16 Nov 2022 Policy
Leukaemia UK and Leukaemia Care urge benefits to be raised in line with inflation
Leukaemia UK and Leukaemia Care have written to the Chancellor to highlight the additional financial pressures faced by blood cancer patients and their families, ahead of the Autumn Statement this Thursday.
A leukaemia diagnosis adds considerable financial pressures to patients and their families, on top of the emotional and physical challenges they are already facing. The recent cost of living crisis has only increased this pressure further.
On Thursday 17th November the Chancellor will deliver his Autumn Statement. The statement provides an update on the government’s plans for the economy including taxation and spending. It is also an opportunity to address the unmet financial needs of leukaemia patients and their families requiring support during this difficult period of their lives.
Charities Leukaemia UK and Leukaemia Care are increasingly concerned by the insufficient economic support for many in the blood cancer community. Ahead of the Autumn Statement, they have written to the Chancellor Jeremy Hunt urging him to raise benefits in line with inflation. When the financial needs of leukaemia patients and their loved ones go unmet this can have a significant impact on quality of life and longer-term health.

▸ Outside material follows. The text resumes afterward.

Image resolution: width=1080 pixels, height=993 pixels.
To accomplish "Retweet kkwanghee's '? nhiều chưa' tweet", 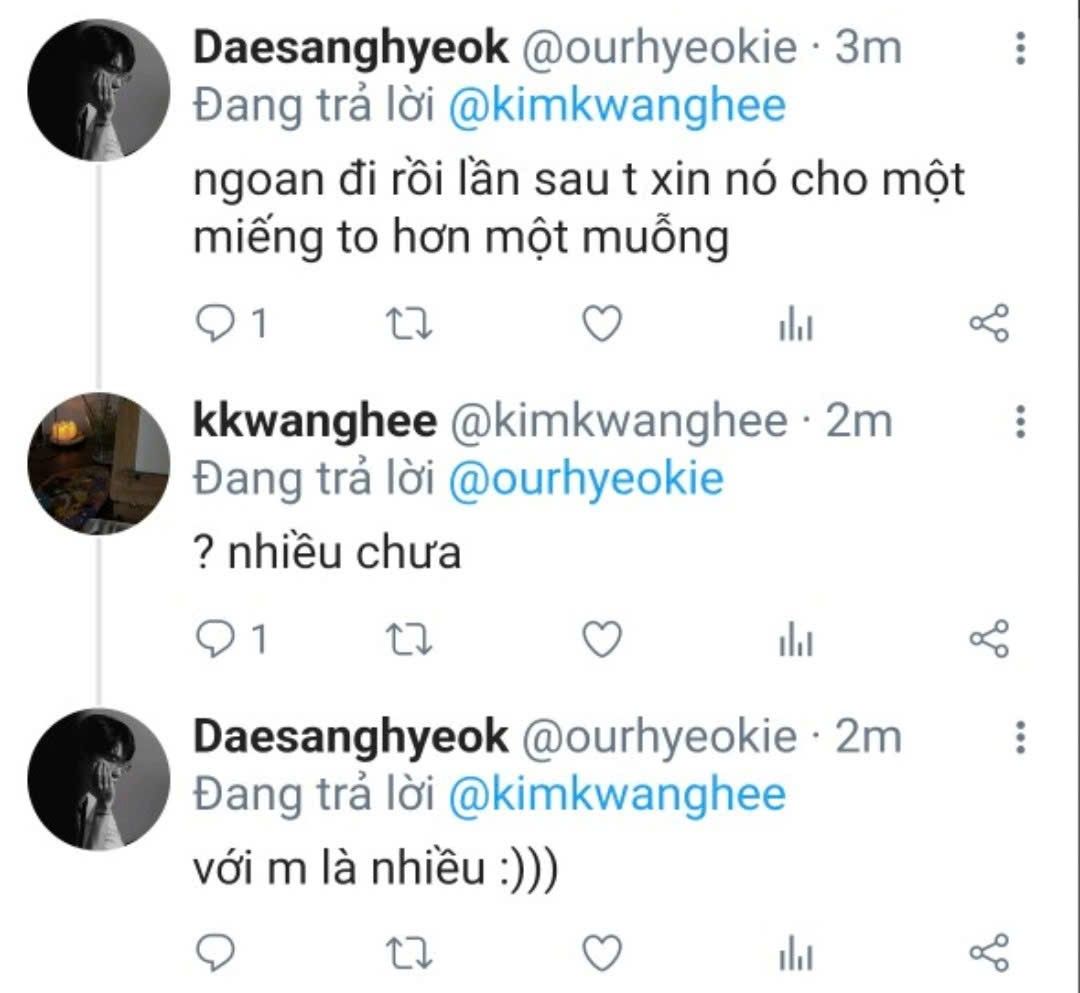I will point(407,638).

The financial difficulties facing leukaemia patients
Many patients are unable to work due to their need to isolate and/or to undergo difficult treatments for long periods of time. Simultaneously, leukaemia comes with hidden costs which include travel expenses to and from hospital, food costs associated with specialist diets, and – due to the side effects of some treatments – additional use of gas and electricity to keep warm.

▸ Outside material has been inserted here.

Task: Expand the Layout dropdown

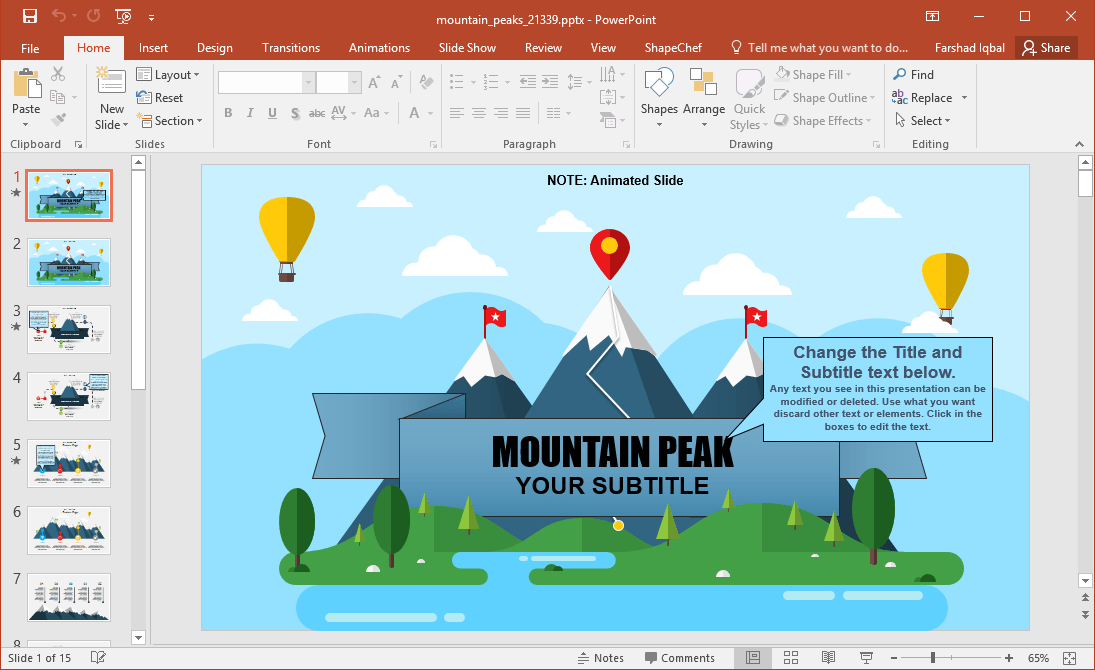Action: pyautogui.click(x=168, y=75)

99% of respondents to Leukaemia UK’s 2021 survey reported that their diagnosis had a small, medium or large long term negative impact on their financial wellbeing. 97% also reported a negative effect on their financial wellbeing in the short term.

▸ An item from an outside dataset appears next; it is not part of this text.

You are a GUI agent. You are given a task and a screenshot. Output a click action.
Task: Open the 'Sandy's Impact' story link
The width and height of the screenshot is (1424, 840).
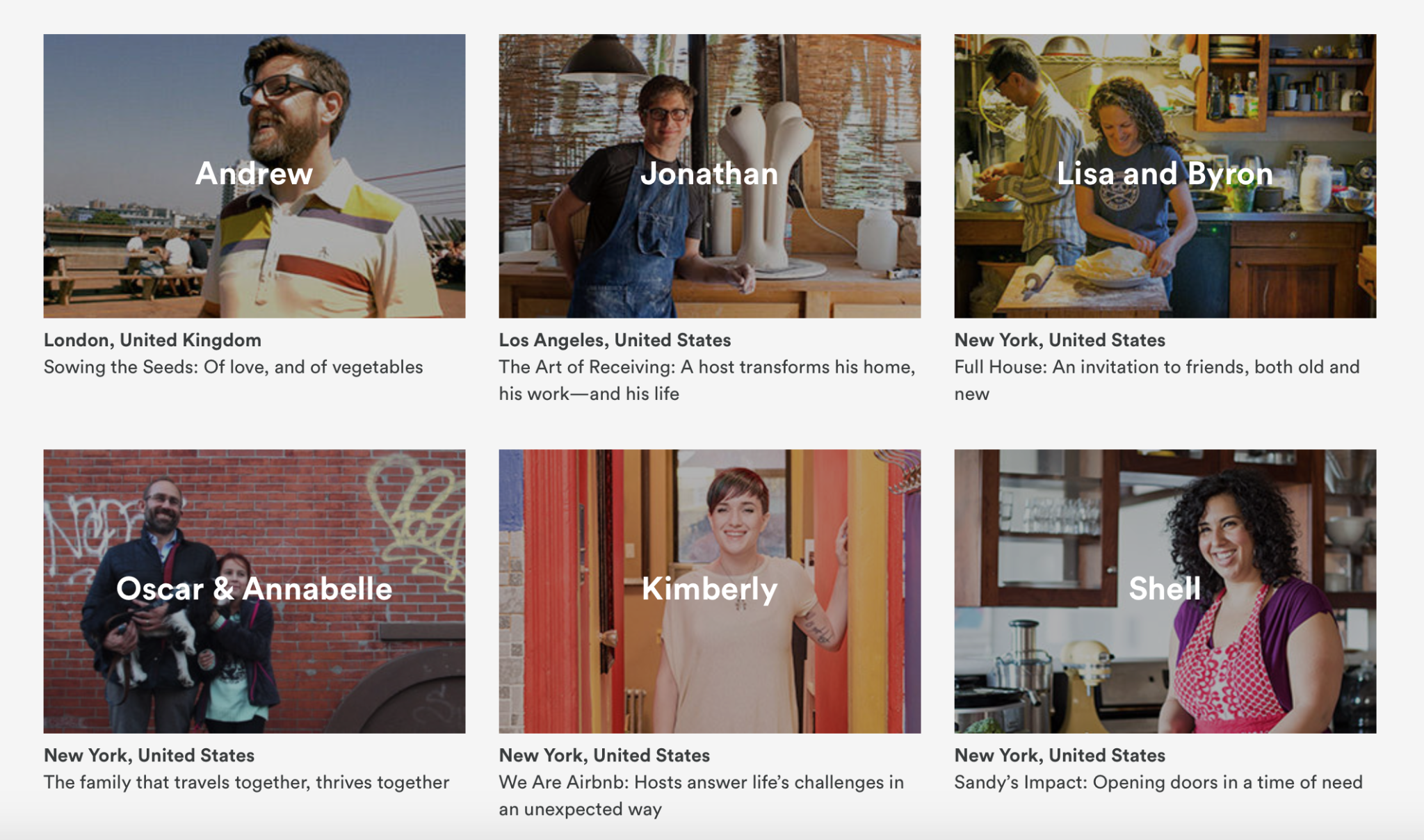[x=1158, y=782]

Findings from a 2017 Leukaemia Care survey indicated that of respondents who were in work or education before diagnosis, 45% had to stop working or education altogether and 21% said they had to reduce their involvement.
The need for government support
Inevitably, after developing leukaemia people who never previously claimed benefits find themselves needing to do so, and those already claiming can find themselves under increased financial pressure.
This situation is very likely to be further exacerbated in the light of the cost-of-living crisis, particularly for those from poorer backgrounds and particularly if benefits are not raised in line with inflation.
Analysis from The Resolution Foundation recently concluded that if benefits were uprated by earnings (5.5%) rather than inflation (10.1%) next year, a single unemployed adult would lose £185.
As part of our continued efforts to address this situation, Leukaemia UK and Leukaemia Care have been working together to provide financial support for patients and their families and have recently launched a new Cost of Living with Leukaemia Fund (LINK), providing one-off payments to people affected by leukaemia in need of financial assistance. However, there are many more people in need of support and a longer term, policy-driven solution is desperately needed. A national level response led by Government is therefore essential.
Investment in healthcare services and workforce
It is also vitally important that the government continues to invest in health and care services and budgets for a health and care workforce that is able to meet demand. This will be crucial in ensuring the promised 10 Year Cancer Plan is able to deliver effectively for both patients and healthcare professionals.